## Set problem
Copy the listing below word for word, beginning at the line that contains "Create a new layer in GIMP's Layers panel" and continuing through the end of the listing. Leave out the pictures.

## Information given
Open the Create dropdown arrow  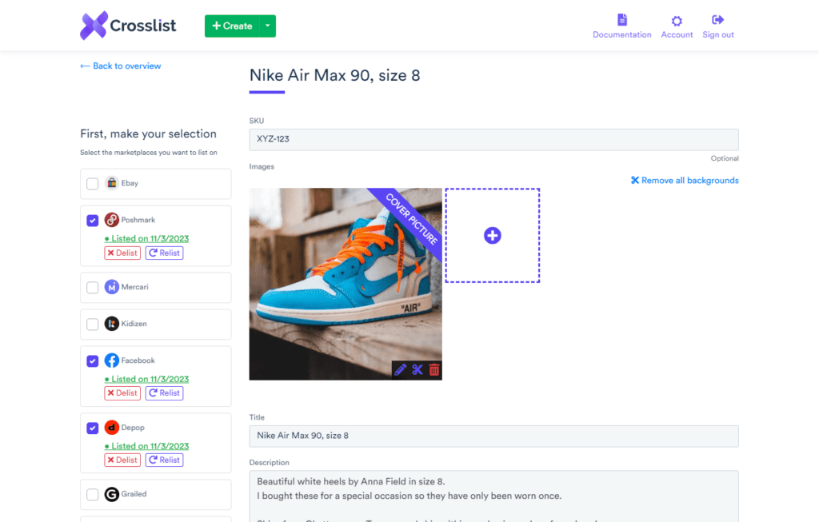pyautogui.click(x=266, y=26)
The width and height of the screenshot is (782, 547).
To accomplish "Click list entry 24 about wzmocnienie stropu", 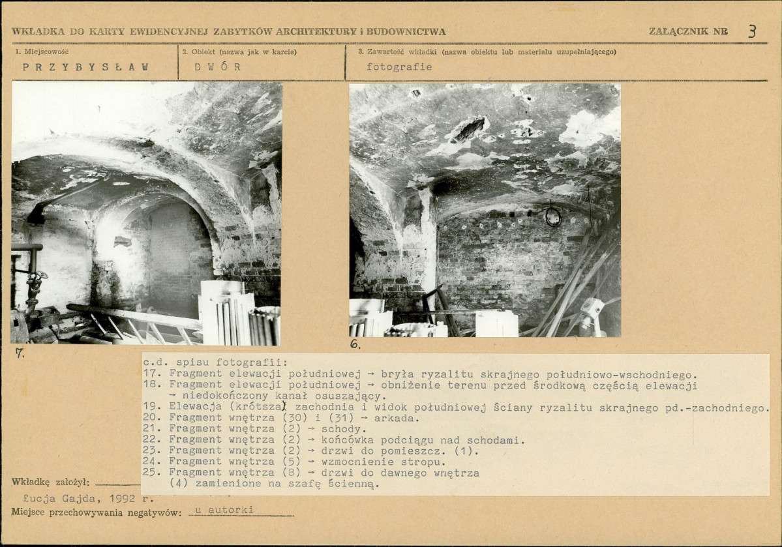I will point(294,462).
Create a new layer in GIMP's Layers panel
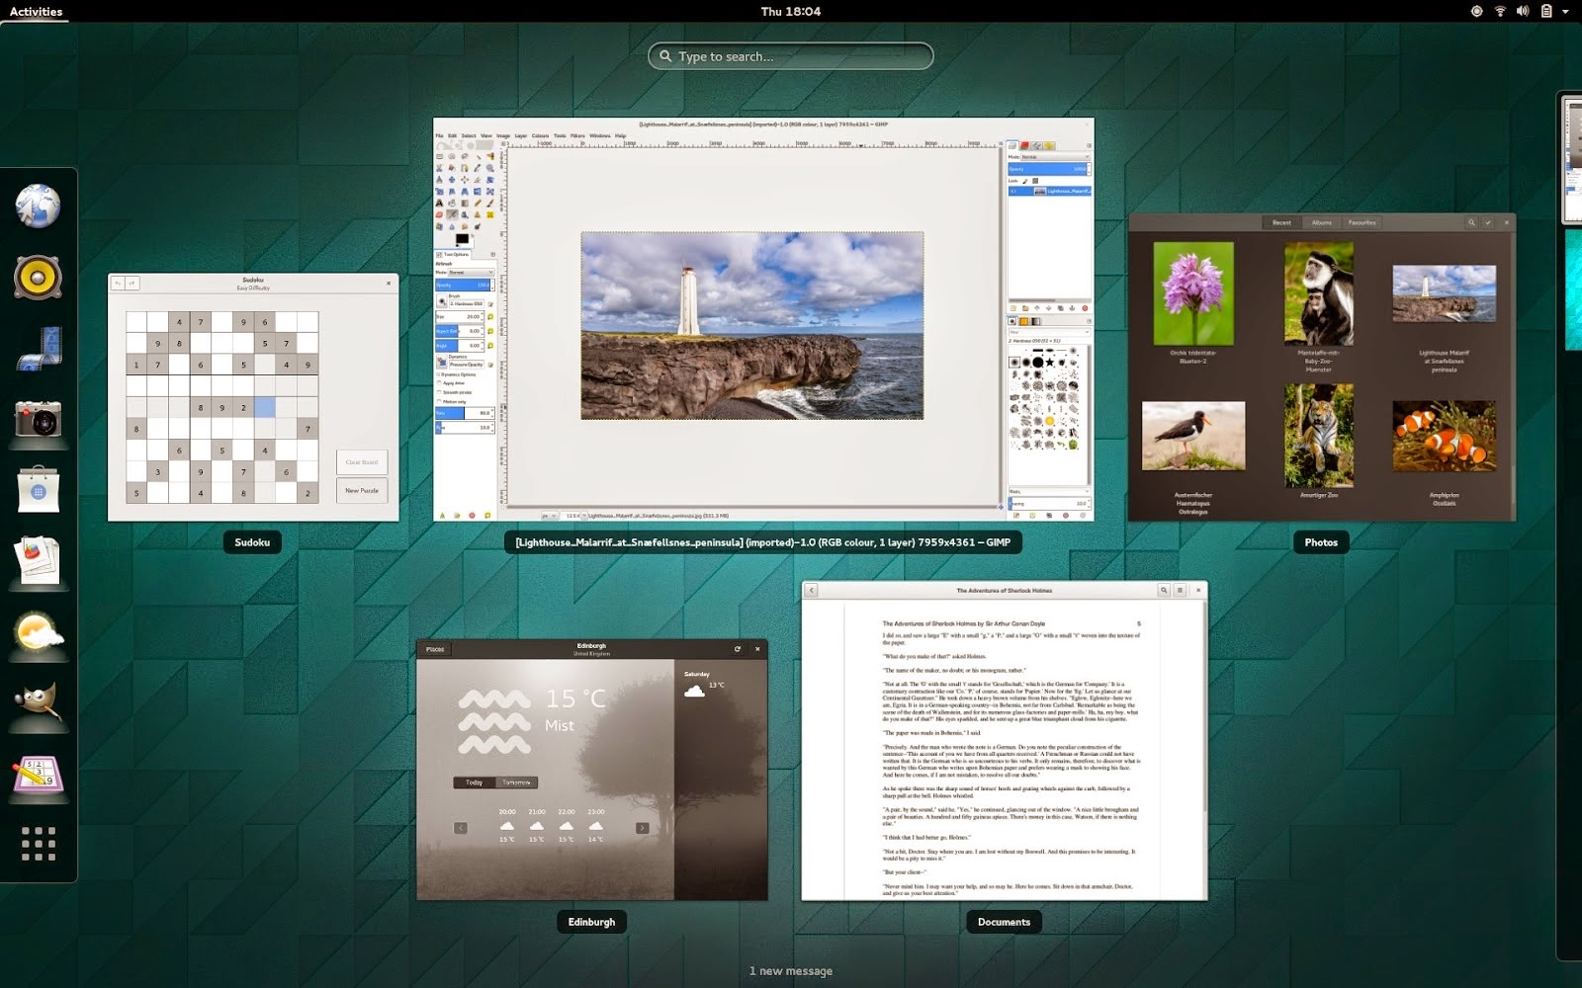The width and height of the screenshot is (1582, 988). tap(1013, 307)
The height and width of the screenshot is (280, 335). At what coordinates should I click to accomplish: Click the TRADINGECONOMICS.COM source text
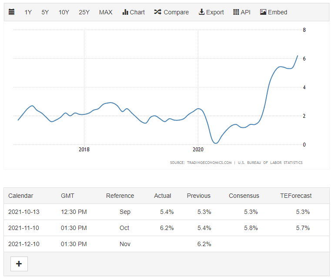209,163
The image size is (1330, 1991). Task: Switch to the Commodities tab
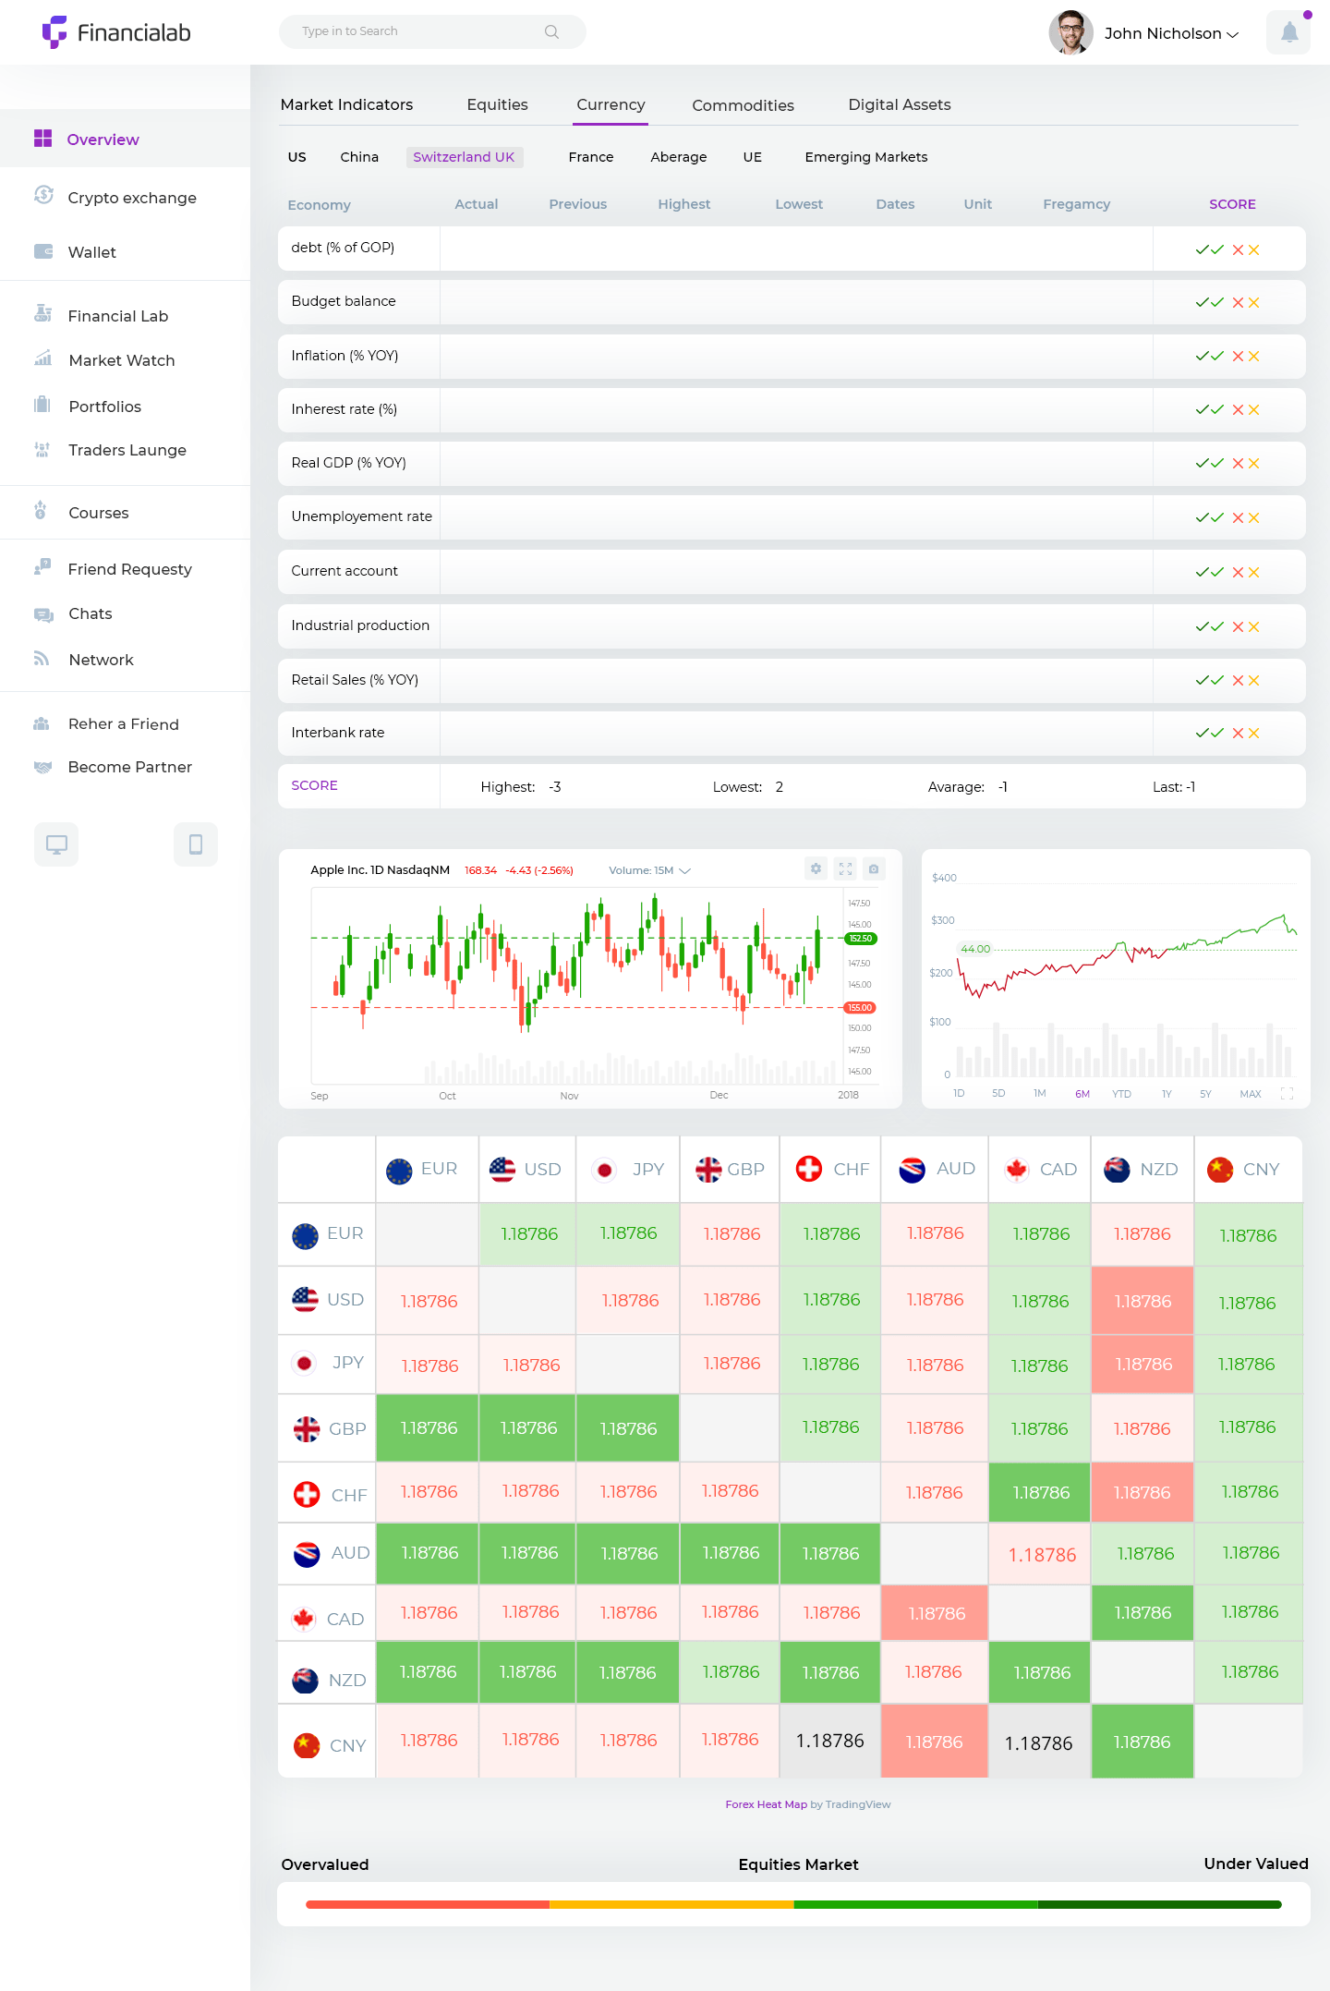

## Task response
Create a new layer in GIMP's Layers panel
The width and height of the screenshot is (1582, 988). tap(1013, 307)
The height and width of the screenshot is (280, 335). At what coordinates should I click to accomplish: Click the TRADINGECONOMICS.COM source text
209,163
The image size is (1330, 1991). Task: Switch to the Commodities tab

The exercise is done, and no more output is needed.